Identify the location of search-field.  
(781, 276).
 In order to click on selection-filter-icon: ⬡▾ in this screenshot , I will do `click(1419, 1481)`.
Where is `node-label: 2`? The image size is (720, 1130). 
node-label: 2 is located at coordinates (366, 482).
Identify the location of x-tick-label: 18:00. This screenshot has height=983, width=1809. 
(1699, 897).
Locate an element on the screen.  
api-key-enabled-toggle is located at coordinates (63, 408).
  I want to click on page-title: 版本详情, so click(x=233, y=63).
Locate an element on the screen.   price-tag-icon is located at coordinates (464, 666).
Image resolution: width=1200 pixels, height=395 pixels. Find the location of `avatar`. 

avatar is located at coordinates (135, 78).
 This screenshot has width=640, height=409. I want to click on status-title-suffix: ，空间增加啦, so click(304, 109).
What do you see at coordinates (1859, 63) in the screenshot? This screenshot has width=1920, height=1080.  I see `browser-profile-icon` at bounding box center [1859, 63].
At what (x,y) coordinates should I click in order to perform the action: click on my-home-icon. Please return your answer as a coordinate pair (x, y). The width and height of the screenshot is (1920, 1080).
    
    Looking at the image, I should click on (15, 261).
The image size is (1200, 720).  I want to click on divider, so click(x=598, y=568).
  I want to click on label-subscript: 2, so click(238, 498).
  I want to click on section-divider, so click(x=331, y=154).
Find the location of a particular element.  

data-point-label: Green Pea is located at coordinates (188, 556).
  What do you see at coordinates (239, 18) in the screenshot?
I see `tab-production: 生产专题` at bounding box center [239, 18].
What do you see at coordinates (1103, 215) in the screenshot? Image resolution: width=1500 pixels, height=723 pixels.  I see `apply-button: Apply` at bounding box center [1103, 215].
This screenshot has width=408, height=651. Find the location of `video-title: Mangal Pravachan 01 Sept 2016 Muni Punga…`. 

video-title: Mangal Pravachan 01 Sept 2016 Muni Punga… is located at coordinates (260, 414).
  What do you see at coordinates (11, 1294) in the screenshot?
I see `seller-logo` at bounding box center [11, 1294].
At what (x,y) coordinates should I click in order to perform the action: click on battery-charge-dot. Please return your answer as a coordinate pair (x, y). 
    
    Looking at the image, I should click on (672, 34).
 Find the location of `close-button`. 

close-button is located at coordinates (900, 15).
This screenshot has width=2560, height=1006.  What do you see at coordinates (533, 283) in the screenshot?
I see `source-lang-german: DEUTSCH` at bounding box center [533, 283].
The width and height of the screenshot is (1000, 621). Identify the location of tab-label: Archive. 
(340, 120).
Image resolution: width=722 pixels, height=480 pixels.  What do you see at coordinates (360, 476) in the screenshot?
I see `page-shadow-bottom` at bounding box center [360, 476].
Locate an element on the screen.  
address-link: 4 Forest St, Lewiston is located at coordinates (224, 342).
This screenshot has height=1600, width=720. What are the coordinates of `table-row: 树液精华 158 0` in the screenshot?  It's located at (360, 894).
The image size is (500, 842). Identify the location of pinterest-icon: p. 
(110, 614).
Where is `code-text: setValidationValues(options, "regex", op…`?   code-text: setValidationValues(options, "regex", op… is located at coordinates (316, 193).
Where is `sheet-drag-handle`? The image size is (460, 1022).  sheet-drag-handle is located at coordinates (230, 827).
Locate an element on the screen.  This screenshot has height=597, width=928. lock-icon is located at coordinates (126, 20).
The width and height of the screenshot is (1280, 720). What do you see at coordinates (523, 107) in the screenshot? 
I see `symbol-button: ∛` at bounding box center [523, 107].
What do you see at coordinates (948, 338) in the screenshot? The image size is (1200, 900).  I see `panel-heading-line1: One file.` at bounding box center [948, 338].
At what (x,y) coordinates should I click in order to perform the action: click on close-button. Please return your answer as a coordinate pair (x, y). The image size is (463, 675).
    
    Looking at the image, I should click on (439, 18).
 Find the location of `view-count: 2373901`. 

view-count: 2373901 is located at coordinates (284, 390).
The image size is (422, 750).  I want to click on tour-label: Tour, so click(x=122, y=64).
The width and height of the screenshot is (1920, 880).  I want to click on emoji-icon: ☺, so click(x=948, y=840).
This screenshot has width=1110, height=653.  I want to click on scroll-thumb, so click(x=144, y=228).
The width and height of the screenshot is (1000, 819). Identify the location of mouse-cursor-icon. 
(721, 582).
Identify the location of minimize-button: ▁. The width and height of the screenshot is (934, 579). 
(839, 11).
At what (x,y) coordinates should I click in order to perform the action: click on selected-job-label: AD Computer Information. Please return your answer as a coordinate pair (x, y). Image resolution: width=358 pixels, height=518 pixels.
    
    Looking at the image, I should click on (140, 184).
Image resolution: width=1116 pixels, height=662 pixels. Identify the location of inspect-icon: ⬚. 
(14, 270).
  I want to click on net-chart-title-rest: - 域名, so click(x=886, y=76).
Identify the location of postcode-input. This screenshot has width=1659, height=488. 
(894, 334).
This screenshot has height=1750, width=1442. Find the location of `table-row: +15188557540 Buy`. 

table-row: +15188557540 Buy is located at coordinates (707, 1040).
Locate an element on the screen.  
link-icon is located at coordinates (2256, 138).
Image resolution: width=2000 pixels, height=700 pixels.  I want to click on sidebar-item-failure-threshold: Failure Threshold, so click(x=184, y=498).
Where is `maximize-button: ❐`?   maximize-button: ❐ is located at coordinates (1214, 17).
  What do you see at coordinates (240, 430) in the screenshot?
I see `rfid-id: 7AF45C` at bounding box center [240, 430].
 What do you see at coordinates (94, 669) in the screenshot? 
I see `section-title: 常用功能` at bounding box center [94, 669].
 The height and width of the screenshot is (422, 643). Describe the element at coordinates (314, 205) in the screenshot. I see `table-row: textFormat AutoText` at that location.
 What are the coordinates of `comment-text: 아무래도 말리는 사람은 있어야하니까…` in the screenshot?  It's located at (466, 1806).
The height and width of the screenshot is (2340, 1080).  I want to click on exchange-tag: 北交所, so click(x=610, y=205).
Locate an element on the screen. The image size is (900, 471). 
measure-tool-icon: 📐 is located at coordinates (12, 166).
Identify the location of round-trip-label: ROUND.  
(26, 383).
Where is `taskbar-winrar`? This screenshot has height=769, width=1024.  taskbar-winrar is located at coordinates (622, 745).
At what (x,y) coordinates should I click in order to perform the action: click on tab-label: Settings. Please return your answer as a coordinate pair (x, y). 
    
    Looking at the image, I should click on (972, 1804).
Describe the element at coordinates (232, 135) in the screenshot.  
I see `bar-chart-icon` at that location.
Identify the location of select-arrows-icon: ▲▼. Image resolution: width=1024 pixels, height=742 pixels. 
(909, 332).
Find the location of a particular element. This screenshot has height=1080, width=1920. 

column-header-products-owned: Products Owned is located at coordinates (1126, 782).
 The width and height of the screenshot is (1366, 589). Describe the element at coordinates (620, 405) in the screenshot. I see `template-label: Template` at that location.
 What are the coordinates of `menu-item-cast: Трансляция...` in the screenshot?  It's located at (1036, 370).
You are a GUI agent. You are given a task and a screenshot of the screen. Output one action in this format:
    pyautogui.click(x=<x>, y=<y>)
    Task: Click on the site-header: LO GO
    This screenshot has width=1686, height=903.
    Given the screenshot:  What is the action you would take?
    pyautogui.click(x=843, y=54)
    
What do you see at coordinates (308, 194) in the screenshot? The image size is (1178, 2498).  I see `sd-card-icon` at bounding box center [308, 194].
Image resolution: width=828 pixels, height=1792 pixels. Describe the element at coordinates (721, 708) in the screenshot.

* **EXERCISE**
Put every line of the material above into a numbered list, leaving out any blank lines.

* **RESPONSE BELOW**
1. Identify the location of search-field.  
2. (781, 276).
3.  In order to click on selection-filter-icon: ⬡▾ in this screenshot , I will do `click(1419, 1481)`.
4. Where is `node-label: 2`? The image size is (720, 1130). 
5. node-label: 2 is located at coordinates (366, 482).
6. Identify the location of x-tick-label: 18:00. This screenshot has height=983, width=1809. 
7. (1699, 897).
8. Locate an element on the screen.  
9. api-key-enabled-toggle is located at coordinates (63, 408).
10.   I want to click on page-title: 版本详情, so click(x=233, y=63).
11. Locate an element on the screen.   price-tag-icon is located at coordinates (464, 666).
12. Image resolution: width=1200 pixels, height=395 pixels. Find the location of `avatar`. 
13. avatar is located at coordinates (135, 78).
14.  This screenshot has width=640, height=409. I want to click on status-title-suffix: ，空间增加啦, so click(304, 109).
15. What do you see at coordinates (1859, 63) in the screenshot? This screenshot has width=1920, height=1080.  I see `browser-profile-icon` at bounding box center [1859, 63].
16. At what (x,y) coordinates should I click in order to perform the action: click on my-home-icon. Please return your answer as a coordinate pair (x, y). The width and height of the screenshot is (1920, 1080).
17.     Looking at the image, I should click on (15, 261).
18. The image size is (1200, 720).  I want to click on divider, so click(x=598, y=568).
19.   I want to click on label-subscript: 2, so click(238, 498).
20.   I want to click on section-divider, so click(x=331, y=154).
21. Find the location of a particular element.  
22. data-point-label: Green Pea is located at coordinates (188, 556).
23.   What do you see at coordinates (239, 18) in the screenshot?
24. I see `tab-production: 生产专题` at bounding box center [239, 18].
25. What do you see at coordinates (1103, 215) in the screenshot? Image resolution: width=1500 pixels, height=723 pixels.  I see `apply-button: Apply` at bounding box center [1103, 215].
26. This screenshot has width=408, height=651. Find the location of `video-title: Mangal Pravachan 01 Sept 2016 Muni Punga…`. 
27. video-title: Mangal Pravachan 01 Sept 2016 Muni Punga… is located at coordinates (260, 414).
28.   What do you see at coordinates (11, 1294) in the screenshot?
29. I see `seller-logo` at bounding box center [11, 1294].
30. At what (x,y) coordinates should I click in order to perform the action: click on battery-charge-dot. Please return your answer as a coordinate pair (x, y). 
31.     Looking at the image, I should click on (672, 34).
32.  Find the location of `close-button`. 
33. close-button is located at coordinates (900, 15).
34. This screenshot has width=2560, height=1006.  What do you see at coordinates (533, 283) in the screenshot?
35. I see `source-lang-german: DEUTSCH` at bounding box center [533, 283].
36. The width and height of the screenshot is (1000, 621). Identify the location of tab-label: Archive. 
37. (340, 120).
38. Image resolution: width=722 pixels, height=480 pixels.  What do you see at coordinates (360, 476) in the screenshot?
39. I see `page-shadow-bottom` at bounding box center [360, 476].
40. Locate an element on the screen.  
41. address-link: 4 Forest St, Lewiston is located at coordinates (224, 342).
42. This screenshot has height=1600, width=720. What are the coordinates of `table-row: 树液精华 158 0` in the screenshot?  It's located at (360, 894).
43. The image size is (500, 842). Identify the location of pinterest-icon: p. 
44. (110, 614).
45. Where is `code-text: setValidationValues(options, "regex", op…`?   code-text: setValidationValues(options, "regex", op… is located at coordinates (316, 193).
46. Where is `sheet-drag-handle`? The image size is (460, 1022).  sheet-drag-handle is located at coordinates (230, 827).
47. Locate an element on the screen.  This screenshot has height=597, width=928. lock-icon is located at coordinates (126, 20).
48. The width and height of the screenshot is (1280, 720). What do you see at coordinates (523, 107) in the screenshot? 
49. I see `symbol-button: ∛` at bounding box center [523, 107].
50. What do you see at coordinates (948, 338) in the screenshot? The image size is (1200, 900).  I see `panel-heading-line1: One file.` at bounding box center [948, 338].
51. At what (x,y) coordinates should I click in order to perform the action: click on close-button. Please return your answer as a coordinate pair (x, y). The image size is (463, 675).
52.     Looking at the image, I should click on (439, 18).
53.  Find the location of `view-count: 2373901`. 
54. view-count: 2373901 is located at coordinates (284, 390).
55. The image size is (422, 750).  I want to click on tour-label: Tour, so click(x=122, y=64).
56. The width and height of the screenshot is (1920, 880).  I want to click on emoji-icon: ☺, so click(x=948, y=840).
57. This screenshot has width=1110, height=653.  I want to click on scroll-thumb, so click(x=144, y=228).
58. The width and height of the screenshot is (1000, 819). Identify the location of mouse-cursor-icon. 
59. (721, 582).
60. Identify the location of minimize-button: ▁. The width and height of the screenshot is (934, 579). 
61. (839, 11).
62. At what (x,y) coordinates should I click in order to perform the action: click on selected-job-label: AD Computer Information. Please return your answer as a coordinate pair (x, y). Image resolution: width=358 pixels, height=518 pixels.
63.     Looking at the image, I should click on (140, 184).
64. Image resolution: width=1116 pixels, height=662 pixels. Identify the location of inspect-icon: ⬚. 
65. (14, 270).
66.   I want to click on net-chart-title-rest: - 域名, so click(x=886, y=76).
67. Identify the location of postcode-input. This screenshot has width=1659, height=488. 
68. (894, 334).
69. This screenshot has height=1750, width=1442. Find the location of `table-row: +15188557540 Buy`. 
70. table-row: +15188557540 Buy is located at coordinates (707, 1040).
71. Locate an element on the screen.  
72. link-icon is located at coordinates (2256, 138).
73. Image resolution: width=2000 pixels, height=700 pixels.  I want to click on sidebar-item-failure-threshold: Failure Threshold, so click(x=184, y=498).
74. Where is `maximize-button: ❐`?   maximize-button: ❐ is located at coordinates (1214, 17).
75.   What do you see at coordinates (240, 430) in the screenshot?
76. I see `rfid-id: 7AF45C` at bounding box center [240, 430].
77.  What do you see at coordinates (94, 669) in the screenshot? 
78. I see `section-title: 常用功能` at bounding box center [94, 669].
79.  The height and width of the screenshot is (422, 643). Describe the element at coordinates (314, 205) in the screenshot. I see `table-row: textFormat AutoText` at that location.
80.  What are the coordinates of `comment-text: 아무래도 말리는 사람은 있어야하니까…` in the screenshot?  It's located at (466, 1806).
81. The height and width of the screenshot is (2340, 1080).  I want to click on exchange-tag: 北交所, so click(x=610, y=205).
82. Locate an element on the screen. The image size is (900, 471). 
83. measure-tool-icon: 📐 is located at coordinates (12, 166).
84. Identify the location of round-trip-label: ROUND.  
85. (26, 383).
86. Where is `taskbar-winrar`? This screenshot has height=769, width=1024.  taskbar-winrar is located at coordinates (622, 745).
87. At what (x,y) coordinates should I click in order to perform the action: click on tab-label: Settings. Please return your answer as a coordinate pair (x, y). 
88.     Looking at the image, I should click on (972, 1804).
89. Describe the element at coordinates (232, 135) in the screenshot.  
90. I see `bar-chart-icon` at that location.
91. Identify the location of select-arrows-icon: ▲▼. Image resolution: width=1024 pixels, height=742 pixels. 
92. (909, 332).
93. Find the location of a particular element. This screenshot has height=1080, width=1920. 
94. column-header-products-owned: Products Owned is located at coordinates (1126, 782).
95.  The width and height of the screenshot is (1366, 589). Describe the element at coordinates (620, 405) in the screenshot. I see `template-label: Template` at that location.
96.  What are the coordinates of `menu-item-cast: Трансляция...` in the screenshot?  It's located at (1036, 370).
97. You are a GUI agent. You are given a task and a screenshot of the screen. Output one action in this format:
98.     pyautogui.click(x=<x>, y=<y>)
99.     Task: Click on the site-header: LO GO
100.     This screenshot has width=1686, height=903.
101.     Given the screenshot:  What is the action you would take?
102.     pyautogui.click(x=843, y=54)
103. What do you see at coordinates (308, 194) in the screenshot? The image size is (1178, 2498).  I see `sd-card-icon` at bounding box center [308, 194].
104. Image resolution: width=828 pixels, height=1792 pixels. Describe the element at coordinates (721, 708) in the screenshot.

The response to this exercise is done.